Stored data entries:

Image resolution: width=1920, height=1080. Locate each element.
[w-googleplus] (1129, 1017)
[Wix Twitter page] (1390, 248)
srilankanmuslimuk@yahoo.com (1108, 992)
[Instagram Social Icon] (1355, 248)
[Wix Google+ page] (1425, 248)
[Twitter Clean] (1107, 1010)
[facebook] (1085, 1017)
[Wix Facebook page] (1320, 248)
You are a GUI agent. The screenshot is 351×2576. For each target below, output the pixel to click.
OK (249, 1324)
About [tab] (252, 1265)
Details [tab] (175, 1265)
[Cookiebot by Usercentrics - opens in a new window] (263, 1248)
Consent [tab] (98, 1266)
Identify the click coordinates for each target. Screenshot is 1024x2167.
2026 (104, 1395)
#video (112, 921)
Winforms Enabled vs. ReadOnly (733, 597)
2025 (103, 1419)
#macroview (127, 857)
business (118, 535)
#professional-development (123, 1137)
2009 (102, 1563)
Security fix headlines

◆ TASK ◆
Please copy every line in the entries where "target" appears.

◆ EXPECTED OUTPUT ◆
You are a GUI agent. The screenshot is 351×2576. For each target below, output the pixel to click.
Identify the click coordinates for each target. Screenshot is 1024x2167.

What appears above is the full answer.